Mime-Version: 1.0 (Apple Message framework v1077)
From: Vladimir Katardjiev <vladimir@d2dx.com>
In-Reply-To: <20100419121000.GG28758@shareable.org>
Date: Mon, 19 Apr 2010 15:34:25 +0200
Content-Transfer-Encoding: quoted-printable
Message-Id: <87764B8E-5872-40EE-AA2F-D4E659B94F63@d2dx.com>
References: <4BCAB2C1.2000404@webtide.com> <B9DC25B0-CD21-44E7-BD9B-06D0C9440933@apple.com> <Pine.LNX.4.64.1004181812370.751@ps20323.dreamhostps.com> <4BCB6641.70408@webtide.com> <Pine.LNX.4.64.1004182010070.751@ps20323.dreamhostps.com> <4BCB6FD0.7080003@webtide.com> <j2n5c4444771004181403o81184b00r294f3c3b878f24f6@mail.gmail.com> <20100419091736.GA28758@shareable.org> <p2w2a10ed241004190222ne3a61417i47b021dbe0422f71@mail.gmail.com> <B3F72E5548B10A4A8E6F4795430F841832040920C4@NOK-EUMSG-02.mgdnok.nokia.com> <20100419121000.GG28758@shareable.org>
To: Hybi <hybi@ietf.org>
X-Mailer: Apple Mail (2.1077)
Subject: Re: [hybi] NAT reset recovery?
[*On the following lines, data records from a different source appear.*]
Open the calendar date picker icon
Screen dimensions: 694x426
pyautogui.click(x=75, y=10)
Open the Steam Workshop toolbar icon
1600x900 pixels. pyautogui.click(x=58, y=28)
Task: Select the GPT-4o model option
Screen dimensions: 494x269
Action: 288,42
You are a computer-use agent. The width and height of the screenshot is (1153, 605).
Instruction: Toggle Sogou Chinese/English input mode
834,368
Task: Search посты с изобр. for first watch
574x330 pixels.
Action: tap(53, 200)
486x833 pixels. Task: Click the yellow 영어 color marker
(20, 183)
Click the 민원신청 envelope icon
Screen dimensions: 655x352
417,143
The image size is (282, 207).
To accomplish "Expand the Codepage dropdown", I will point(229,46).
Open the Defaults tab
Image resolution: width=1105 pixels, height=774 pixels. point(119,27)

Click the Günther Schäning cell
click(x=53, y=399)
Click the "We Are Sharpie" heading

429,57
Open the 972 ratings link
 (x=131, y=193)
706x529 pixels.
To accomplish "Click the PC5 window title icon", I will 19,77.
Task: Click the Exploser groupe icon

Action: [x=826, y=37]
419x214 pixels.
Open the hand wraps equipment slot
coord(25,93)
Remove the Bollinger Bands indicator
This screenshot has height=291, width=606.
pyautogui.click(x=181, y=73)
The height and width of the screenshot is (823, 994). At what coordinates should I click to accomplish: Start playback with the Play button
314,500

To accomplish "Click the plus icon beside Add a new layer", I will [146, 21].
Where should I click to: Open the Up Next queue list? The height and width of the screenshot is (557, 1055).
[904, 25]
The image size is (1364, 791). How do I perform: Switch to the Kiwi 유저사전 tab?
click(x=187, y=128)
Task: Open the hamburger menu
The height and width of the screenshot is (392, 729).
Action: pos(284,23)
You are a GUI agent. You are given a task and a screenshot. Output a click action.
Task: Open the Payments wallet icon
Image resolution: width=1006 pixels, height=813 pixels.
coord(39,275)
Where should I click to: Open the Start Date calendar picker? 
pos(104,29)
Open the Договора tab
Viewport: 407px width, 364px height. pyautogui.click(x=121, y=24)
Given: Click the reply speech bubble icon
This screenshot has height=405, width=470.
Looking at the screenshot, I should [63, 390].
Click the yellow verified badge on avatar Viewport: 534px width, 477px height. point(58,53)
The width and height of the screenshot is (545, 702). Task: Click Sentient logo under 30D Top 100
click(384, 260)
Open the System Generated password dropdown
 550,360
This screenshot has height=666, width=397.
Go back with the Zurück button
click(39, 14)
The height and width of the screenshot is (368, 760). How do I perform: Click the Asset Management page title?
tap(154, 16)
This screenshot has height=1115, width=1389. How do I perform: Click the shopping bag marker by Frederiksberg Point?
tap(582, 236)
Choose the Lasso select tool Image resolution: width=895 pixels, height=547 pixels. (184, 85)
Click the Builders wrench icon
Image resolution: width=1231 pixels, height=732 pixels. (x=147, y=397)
Was: Extensibility mechanisms?
X-BeenThere: hybi@ietf.org
X-Mailman-Version: 2.1.9
Precedence: list
List-Id: Server-Initiated HTTP <hybi.ietf.org>
List-Unsubscribe: <https://www.ietf.org/mailman/listinfo/hybi>, <mailto:hybi-request@ietf.org?subject=unsubscribe>
List-Archive: <http://www.ietf.org/mail-archive/web/hybi>
List-Post: <mailto:hybi@ietf.org>
List-Help: <mailto:hybi-request@ietf.org?subject=help>
List-Subscribe: <https://www.ietf.org/mailman/listinfo/hybi>, <mailto:hybi-request@ietf.org?subject=subscribe>
X-List-Received-Date: Mon, 19 Apr 2010 13:35:24 -0000

On 19 apr 2010, at 14.10, Jamie Lokier wrote:
> Keepalives have two roles, and they actually have *distinct* timing
> requirements:
> 
>    1. To tell NATs / SPIs / TCP relays / HTTP proxies (CONNECT)
>       not to drop the connection.
> 
>    2. To tell the client application that the connection is still
>       present so it knows when to abort and make a *new* connection.
> 
> The timeout needed for 1 is typically larger than the timeout for 2
> but it depends on the app.
> 
> 1 is network dependent; 2 is application dependent.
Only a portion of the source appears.